Incluso la muy corrida Constitución de 1978 afirma en su artículo 56.1 que el Rey es el símbolo de la “unidad y permanencia” del Estado (a los padres del régimen les dio alergia la palabra “España” desde su inicio). Ciertamente, el sentido juancarlista de “permanencia” consiste en mantener a la dinastía en el ápice del Estado al precio que sea; para nada se habla de “tradición”, que es la continuidad en el tiempo de ciertos valores y usos. No, se trata de “permanecer”, como una tenia se agarra al aparato digestivo o una rémora al vientre de un pez más grande. En cuanto a la “unidad”, pues no va más allá de mantener sin grandes alteraciones los límites administrativos del Estado. El que éste se fracture internamente en taifas no importa.

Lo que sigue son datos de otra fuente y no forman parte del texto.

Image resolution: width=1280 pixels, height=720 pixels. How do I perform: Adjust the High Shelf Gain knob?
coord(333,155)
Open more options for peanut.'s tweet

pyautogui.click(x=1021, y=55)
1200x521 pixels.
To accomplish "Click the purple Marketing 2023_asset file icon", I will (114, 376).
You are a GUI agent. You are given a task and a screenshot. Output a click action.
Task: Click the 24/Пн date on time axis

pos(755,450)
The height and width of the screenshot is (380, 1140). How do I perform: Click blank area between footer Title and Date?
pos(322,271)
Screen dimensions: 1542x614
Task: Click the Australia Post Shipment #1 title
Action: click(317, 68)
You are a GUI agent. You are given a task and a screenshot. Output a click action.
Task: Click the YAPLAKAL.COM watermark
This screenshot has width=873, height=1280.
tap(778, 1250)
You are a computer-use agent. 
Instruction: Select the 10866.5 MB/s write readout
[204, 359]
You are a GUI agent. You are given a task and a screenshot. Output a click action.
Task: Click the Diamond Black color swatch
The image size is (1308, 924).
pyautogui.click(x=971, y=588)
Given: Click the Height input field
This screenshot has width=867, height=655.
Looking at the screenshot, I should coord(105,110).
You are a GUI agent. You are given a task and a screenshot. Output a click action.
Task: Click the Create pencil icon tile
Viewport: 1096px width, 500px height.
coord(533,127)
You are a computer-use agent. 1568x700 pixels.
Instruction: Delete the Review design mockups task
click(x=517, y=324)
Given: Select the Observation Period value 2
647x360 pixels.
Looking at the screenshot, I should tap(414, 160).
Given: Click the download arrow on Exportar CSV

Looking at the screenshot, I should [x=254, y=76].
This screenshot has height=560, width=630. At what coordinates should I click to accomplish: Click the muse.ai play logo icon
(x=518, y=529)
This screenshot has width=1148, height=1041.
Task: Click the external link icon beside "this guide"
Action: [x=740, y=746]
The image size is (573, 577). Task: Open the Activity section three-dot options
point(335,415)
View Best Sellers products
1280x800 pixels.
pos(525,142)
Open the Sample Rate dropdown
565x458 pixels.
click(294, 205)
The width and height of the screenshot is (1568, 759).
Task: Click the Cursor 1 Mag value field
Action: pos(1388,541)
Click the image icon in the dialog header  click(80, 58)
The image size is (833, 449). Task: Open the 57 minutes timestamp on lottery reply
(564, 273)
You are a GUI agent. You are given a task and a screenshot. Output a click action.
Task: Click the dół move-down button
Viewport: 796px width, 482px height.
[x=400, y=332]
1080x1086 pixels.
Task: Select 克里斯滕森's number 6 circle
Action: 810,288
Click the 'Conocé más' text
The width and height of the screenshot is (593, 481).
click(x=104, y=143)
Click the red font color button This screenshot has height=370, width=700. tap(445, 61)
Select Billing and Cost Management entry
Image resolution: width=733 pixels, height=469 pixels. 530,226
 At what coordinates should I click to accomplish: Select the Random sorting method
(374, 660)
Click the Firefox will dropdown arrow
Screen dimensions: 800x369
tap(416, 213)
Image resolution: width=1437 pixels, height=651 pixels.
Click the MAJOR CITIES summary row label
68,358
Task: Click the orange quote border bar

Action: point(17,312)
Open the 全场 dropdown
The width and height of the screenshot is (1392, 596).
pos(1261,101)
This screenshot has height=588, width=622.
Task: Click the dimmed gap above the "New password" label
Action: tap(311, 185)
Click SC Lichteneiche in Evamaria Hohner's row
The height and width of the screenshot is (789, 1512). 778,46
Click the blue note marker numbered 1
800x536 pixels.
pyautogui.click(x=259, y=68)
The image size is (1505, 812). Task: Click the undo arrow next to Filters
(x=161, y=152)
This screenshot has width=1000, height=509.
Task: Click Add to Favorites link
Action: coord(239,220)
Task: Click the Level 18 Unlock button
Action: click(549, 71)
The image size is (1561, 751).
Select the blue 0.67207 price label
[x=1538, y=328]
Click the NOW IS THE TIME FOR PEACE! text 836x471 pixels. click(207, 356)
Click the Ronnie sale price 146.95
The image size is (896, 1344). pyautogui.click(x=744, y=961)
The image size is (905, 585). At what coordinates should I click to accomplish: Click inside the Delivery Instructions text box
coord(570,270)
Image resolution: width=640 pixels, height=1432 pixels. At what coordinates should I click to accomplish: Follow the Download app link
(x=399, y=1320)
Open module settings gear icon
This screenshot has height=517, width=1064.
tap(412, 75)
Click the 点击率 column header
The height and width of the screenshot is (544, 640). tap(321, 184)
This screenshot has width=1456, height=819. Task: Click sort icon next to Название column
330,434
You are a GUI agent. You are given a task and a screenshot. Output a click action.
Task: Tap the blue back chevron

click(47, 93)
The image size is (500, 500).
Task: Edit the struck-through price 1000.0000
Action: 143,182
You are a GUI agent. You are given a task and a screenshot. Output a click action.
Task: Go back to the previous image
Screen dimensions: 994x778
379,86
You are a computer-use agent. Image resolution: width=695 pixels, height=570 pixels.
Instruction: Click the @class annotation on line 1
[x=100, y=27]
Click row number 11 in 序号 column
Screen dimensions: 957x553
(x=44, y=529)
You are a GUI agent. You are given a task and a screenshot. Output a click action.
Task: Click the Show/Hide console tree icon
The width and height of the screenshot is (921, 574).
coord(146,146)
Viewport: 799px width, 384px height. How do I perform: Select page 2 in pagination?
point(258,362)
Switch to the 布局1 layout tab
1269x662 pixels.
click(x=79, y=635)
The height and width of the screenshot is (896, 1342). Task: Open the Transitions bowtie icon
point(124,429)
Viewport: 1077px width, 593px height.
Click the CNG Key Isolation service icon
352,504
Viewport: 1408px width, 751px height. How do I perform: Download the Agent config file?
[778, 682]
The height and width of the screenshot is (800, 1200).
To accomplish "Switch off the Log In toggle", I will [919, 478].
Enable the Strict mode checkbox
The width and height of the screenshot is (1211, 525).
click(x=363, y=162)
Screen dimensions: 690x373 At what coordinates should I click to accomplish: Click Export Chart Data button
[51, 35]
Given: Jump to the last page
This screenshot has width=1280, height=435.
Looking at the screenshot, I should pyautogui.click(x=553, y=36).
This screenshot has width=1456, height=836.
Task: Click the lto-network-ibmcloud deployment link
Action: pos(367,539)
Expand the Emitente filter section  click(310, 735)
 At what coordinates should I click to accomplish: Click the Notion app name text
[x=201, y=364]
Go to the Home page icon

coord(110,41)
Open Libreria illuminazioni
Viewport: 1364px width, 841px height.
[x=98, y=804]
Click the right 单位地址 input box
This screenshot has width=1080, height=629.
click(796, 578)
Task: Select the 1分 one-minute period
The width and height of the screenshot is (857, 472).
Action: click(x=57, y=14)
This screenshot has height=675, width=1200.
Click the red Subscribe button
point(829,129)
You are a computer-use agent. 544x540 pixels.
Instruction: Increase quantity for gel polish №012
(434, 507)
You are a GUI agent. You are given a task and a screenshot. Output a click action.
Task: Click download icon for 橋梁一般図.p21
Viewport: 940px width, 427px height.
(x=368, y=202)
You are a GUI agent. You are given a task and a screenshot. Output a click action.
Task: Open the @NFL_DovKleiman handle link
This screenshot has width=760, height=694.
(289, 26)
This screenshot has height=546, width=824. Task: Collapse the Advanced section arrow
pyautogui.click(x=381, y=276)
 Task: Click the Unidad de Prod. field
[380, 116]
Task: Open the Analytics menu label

Felipe de Borbón, en sus discursos, se ha declarado beligerante contra los españoles que somos contrarios a su liberalismo apátrida, que tan bien representa. No quiere ser nuestro rey y deberíamos tomar nota de ello. La tragedia de nuestro tiempo es que las instituciones que encarnaban la Tradición española, el Trono y el Altar, se han convertido en sus peores enemigos, en la coartada que encubre un propósito aniquilador. Nada más paradójico que la necesidad de acabar con la monarquía y la clerigalla para salvar la España que ellos construyeron. Para restaurar la Tradición tendremos que hacer una Revolución.